Query string syntax

The search engine is using the "Query string" DSL from Elasticsearch. As such, most of this information comes from this documention page

The query string “mini-language” is used by the q query string parameter in the search API.

The query string is parsed into a series of terms and operators.
A term can be a single word — quick or brown — or a phrase, surrounded by double quotes — "quick brown" — which searches for all the words in the phrase, in the same order.
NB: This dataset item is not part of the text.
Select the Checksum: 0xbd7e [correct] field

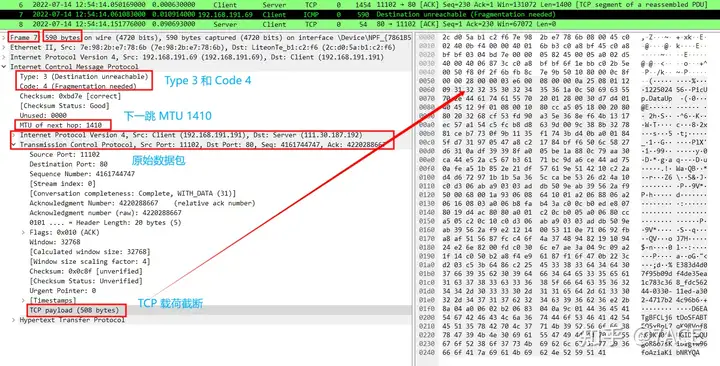point(70,96)
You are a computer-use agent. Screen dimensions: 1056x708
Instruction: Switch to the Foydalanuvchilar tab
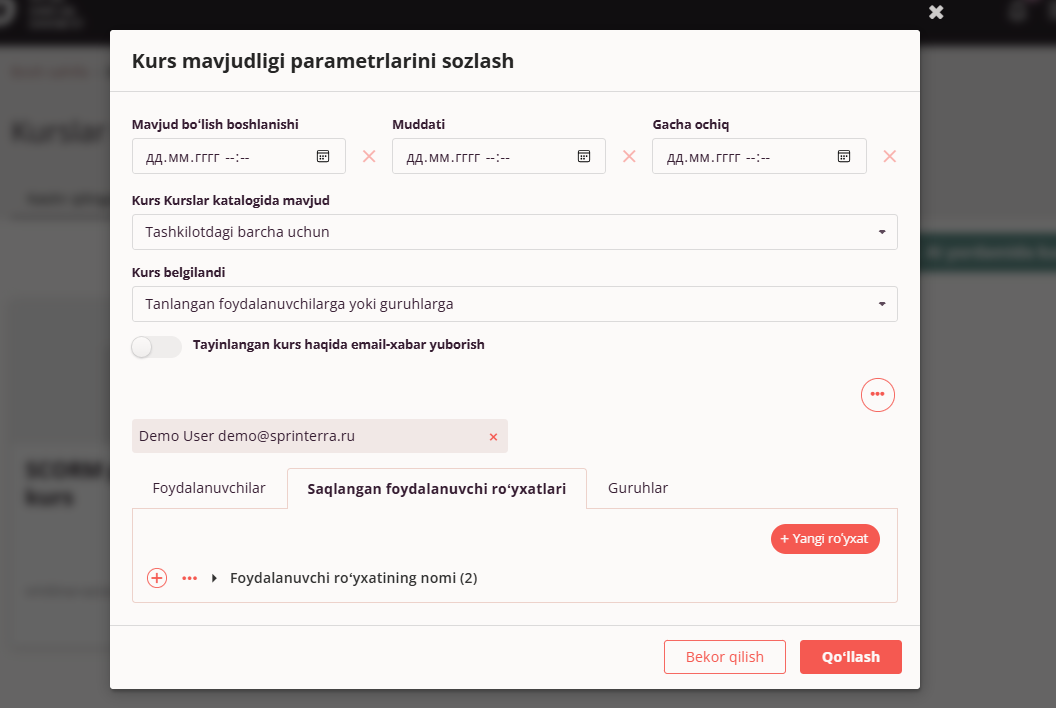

Operators allow you to customize the search — the available options are explained below.

Field names

You can specify fields to search in the query syntax:

  • where the software.name field contains apache
    software.name:apache
  • where the software.name field contains apache or nginx
    software.name:(apache OR nginx)
  • where any of the fields software.name, software.version, software.modules[].name or software.modules[].version contains apache and php (note how we need to escape the * with a backslash):
    software.\*:(apache AND php)
  • where the net field contains the exact phrase "Microsoft Corporation"
    net:"Microsoft Corporation"
  • where the country field has any non-null value:
    _exists_:country
Available field names can be found on the API page
Current field aliases
  • net is an alias for network.organisation_name
  • country is an alias for geoip.country_name
  • asn is an alias for network.asn

Ranges

Ranges can be specified for date, numeric (IPs) or string fields.

Inclusive ranges are specified with square brackets [min TO max] and exclusive ranges with curly brackets {min TO max}.

  • All the ports between 3305 and 3308
    ports:[3305 TO 3308]
  • All the data before the 1rst of May 2020
    timestamp:{* TO 2020-05-01}
  • Ranges with one side unbounded can use the following syntax
    timestamp:>2020-05-01
    timestamp:>=2020-05-01
    timestamp:<2020-05-01
    timestamp:<=2020-05-01
  • To combine an upper and lower bound with the simplified syntax, you would need to join two clauses with an AND operator
    ip:(>=212.0.0.0 AND <213.0.0.0)
  • A special kind of range is the IP range, which can be specified as CIDR as long as it's enclosed between double quotes (")
    ip:"212.0.0.0/8"

Boolean operators

By default, all terms are optional, as long as one term matches.
A search for foo bar baz will find any document that contains one or more of foo or bar or baz. There are also boolean operators which can be used in the query string itself to provide more control.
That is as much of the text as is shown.